個人所得税の課税年度は、暦年(1月1日〜12月31日)です。確定申告については、翌年の3月までに個人が行うことが定められています。
また、タイにも日本と同様に源泉徴収制度があります。企業で働く従業員は、法人から支給される源泉徴収票を参照して、毎年1回確定申告を行うことになります。タイの源泉徴収票は、日本のように年1回ではなく毎月支給されるので、大切に保管しておきましょう。
また、タイの確定申告で多いのが「日本払い給与について申告が漏れてしまった」というケースです。確定申告を行う際は、タイ払い給与に加えて日本払い給与についても計算して申告するようにしましょう。
申告漏れによる税金未納が発覚した場合、最大で未納分100%の可算税、無申告であった場合は最大で未納額200%の加算税が課されてしまい、月1.5%の延滞税の支払いも必要となります。罰則が厳しいので、未納が起きないよう注意しましょう。

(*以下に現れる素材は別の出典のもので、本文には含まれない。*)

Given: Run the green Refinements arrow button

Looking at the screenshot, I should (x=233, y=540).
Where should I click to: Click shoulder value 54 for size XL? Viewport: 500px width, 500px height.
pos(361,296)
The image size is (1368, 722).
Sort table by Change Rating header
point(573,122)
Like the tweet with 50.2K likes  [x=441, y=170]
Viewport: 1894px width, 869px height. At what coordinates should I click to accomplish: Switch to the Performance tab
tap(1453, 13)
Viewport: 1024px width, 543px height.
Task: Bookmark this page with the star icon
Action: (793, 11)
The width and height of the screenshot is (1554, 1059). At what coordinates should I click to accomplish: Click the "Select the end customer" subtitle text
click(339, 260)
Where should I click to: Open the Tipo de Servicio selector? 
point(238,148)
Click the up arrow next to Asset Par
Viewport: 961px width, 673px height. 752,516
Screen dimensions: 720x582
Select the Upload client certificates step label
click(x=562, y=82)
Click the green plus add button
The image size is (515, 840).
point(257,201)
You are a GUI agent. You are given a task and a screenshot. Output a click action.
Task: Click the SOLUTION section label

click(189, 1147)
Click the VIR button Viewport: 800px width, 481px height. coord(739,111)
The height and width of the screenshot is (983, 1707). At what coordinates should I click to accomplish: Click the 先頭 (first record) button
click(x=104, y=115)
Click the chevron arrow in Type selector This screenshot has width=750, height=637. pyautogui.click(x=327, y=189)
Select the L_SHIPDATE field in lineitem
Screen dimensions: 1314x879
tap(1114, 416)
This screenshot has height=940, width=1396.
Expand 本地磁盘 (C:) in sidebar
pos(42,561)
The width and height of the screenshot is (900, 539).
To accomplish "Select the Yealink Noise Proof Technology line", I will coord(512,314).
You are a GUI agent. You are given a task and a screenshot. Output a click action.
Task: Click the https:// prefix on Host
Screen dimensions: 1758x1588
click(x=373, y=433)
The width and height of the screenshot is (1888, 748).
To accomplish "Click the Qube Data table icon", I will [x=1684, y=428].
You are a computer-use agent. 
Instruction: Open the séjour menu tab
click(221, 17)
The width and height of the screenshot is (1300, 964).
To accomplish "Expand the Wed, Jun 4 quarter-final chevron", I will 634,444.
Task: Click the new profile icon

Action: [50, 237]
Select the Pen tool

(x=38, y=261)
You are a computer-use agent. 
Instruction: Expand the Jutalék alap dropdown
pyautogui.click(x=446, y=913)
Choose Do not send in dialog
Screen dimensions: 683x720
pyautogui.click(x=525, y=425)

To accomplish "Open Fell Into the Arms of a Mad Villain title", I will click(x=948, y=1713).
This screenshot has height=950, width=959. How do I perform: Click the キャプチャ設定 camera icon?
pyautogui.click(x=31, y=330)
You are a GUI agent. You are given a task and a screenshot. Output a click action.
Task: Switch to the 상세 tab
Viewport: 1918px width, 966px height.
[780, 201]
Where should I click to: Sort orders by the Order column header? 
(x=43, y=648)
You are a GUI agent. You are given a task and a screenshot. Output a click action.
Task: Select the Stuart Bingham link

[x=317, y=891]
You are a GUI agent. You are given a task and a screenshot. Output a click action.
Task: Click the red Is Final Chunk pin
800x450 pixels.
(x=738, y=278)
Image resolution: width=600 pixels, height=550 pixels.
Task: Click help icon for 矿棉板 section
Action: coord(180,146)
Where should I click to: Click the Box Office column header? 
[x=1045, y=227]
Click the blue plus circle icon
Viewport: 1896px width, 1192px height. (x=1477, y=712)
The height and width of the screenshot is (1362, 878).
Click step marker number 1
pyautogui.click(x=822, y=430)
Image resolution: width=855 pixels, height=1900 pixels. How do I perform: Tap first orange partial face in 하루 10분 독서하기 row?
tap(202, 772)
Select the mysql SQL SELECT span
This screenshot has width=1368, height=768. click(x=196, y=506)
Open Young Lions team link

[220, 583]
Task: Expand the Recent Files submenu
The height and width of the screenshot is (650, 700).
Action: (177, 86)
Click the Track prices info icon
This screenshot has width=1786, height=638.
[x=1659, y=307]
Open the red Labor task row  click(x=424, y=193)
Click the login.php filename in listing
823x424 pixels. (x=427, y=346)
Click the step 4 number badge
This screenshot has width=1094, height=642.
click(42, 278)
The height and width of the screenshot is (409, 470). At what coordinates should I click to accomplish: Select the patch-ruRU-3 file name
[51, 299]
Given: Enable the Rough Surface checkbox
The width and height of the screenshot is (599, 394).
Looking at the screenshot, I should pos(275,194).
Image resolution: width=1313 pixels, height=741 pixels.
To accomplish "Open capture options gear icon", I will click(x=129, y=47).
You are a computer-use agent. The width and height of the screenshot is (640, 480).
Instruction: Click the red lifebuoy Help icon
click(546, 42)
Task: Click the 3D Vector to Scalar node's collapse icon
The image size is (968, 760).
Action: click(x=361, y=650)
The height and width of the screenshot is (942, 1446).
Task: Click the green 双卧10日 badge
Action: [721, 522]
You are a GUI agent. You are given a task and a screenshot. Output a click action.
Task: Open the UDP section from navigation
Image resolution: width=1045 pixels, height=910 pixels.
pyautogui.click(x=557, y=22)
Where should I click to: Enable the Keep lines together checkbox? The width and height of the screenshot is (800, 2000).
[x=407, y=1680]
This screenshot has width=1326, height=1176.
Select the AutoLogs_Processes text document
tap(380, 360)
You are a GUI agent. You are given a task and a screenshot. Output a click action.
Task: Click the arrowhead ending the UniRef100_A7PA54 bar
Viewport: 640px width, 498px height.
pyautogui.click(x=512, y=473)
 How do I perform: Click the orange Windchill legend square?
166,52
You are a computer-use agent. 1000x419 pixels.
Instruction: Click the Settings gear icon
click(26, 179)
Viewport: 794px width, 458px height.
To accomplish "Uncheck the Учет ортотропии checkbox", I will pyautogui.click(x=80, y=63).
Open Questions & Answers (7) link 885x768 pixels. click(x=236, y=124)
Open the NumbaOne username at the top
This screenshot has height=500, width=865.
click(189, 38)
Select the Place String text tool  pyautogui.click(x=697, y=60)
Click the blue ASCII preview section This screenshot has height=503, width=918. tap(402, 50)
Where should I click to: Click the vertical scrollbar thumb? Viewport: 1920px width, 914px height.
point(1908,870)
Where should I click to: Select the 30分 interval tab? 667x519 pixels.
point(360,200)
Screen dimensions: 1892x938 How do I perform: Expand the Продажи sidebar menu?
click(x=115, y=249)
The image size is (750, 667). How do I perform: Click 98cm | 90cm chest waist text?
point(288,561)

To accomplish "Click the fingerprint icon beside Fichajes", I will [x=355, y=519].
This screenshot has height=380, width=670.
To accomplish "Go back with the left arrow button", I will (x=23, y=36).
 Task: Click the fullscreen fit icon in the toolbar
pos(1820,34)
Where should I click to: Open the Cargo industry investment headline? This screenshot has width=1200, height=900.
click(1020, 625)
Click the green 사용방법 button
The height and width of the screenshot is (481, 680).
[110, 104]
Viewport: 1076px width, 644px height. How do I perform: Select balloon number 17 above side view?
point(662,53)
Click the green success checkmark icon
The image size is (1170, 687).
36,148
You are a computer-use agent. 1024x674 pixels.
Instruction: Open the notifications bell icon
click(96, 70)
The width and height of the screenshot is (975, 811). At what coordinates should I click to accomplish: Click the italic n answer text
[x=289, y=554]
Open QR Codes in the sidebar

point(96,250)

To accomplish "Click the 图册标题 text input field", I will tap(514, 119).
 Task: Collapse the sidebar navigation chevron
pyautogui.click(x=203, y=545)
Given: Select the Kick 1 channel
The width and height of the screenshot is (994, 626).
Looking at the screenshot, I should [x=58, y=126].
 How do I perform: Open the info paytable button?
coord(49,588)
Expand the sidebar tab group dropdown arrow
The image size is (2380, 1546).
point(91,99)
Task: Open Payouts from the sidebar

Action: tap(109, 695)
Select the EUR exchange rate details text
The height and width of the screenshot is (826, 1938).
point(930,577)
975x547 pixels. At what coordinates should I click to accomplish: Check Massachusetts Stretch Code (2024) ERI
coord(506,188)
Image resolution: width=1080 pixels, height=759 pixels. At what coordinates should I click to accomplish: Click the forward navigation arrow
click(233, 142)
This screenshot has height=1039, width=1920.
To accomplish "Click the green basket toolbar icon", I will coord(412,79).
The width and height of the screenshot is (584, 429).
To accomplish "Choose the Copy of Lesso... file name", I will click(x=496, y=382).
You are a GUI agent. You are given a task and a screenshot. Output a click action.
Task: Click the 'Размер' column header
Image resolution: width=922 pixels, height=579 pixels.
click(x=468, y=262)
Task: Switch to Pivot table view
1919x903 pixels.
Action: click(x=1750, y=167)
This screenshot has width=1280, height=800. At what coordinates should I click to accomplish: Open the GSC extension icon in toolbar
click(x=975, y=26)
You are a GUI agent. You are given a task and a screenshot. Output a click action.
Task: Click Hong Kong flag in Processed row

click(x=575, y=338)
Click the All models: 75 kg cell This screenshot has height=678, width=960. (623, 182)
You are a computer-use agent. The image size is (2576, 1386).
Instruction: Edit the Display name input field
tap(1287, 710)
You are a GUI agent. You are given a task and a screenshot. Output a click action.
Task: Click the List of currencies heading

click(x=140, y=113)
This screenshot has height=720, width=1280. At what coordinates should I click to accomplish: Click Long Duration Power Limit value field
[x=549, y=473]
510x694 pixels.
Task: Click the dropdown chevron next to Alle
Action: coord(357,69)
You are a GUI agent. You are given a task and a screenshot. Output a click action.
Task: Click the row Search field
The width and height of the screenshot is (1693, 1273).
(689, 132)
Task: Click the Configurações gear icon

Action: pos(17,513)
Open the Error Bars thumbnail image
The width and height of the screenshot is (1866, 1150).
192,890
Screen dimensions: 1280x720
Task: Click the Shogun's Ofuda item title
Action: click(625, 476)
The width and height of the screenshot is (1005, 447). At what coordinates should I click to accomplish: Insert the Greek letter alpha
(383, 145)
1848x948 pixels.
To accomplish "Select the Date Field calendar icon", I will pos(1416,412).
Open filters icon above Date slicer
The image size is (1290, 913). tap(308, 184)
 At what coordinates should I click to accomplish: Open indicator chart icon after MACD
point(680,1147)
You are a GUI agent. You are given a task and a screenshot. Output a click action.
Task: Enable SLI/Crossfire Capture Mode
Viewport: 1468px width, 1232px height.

タイの個人所得税の確定申告については、手続きを現地の会計事務所に依頼するという方法もあります。日本人駐在員が多いタイには、日本語対応してくれる会計事務所も多くあるので、個人所得税の確定申告で困った際には相談してみると良いでしょう。
最後に
今回は、タイで課税される税金の種類や、個人所得税の計算方法などを紹介しました。
暦年中(1月1日から12月31日までの1年間)に180日以上タイに滞在する場合には、タイでの確定申告及び個人所得税の納付が必要です。タイと日本は二重課税防止条約を締結しているため、タイで所得税を支払った分の所得については、日本で二重に税金がかかることはありません。
タイの個人所得税も日本と同じ累進課税方式が取られており、所得が高くなるほど税率も高くなる仕組みです。日本と同じく税額控除もあるので、対象のものがないか確認するようにしましょう。
タイでは確定申告が漏れてしまうと加算税や延滞税が請求される恐れがあります。特に日本払い給与についての申告が漏れてしまうケースが多いので、注意が必要です。
煩雑な確定申告の手続きに関しては、現地の会計事務所に依頼することも可能で、日本語対応してくれる事務所も多いので、必要に応じて検討するようにしましょう。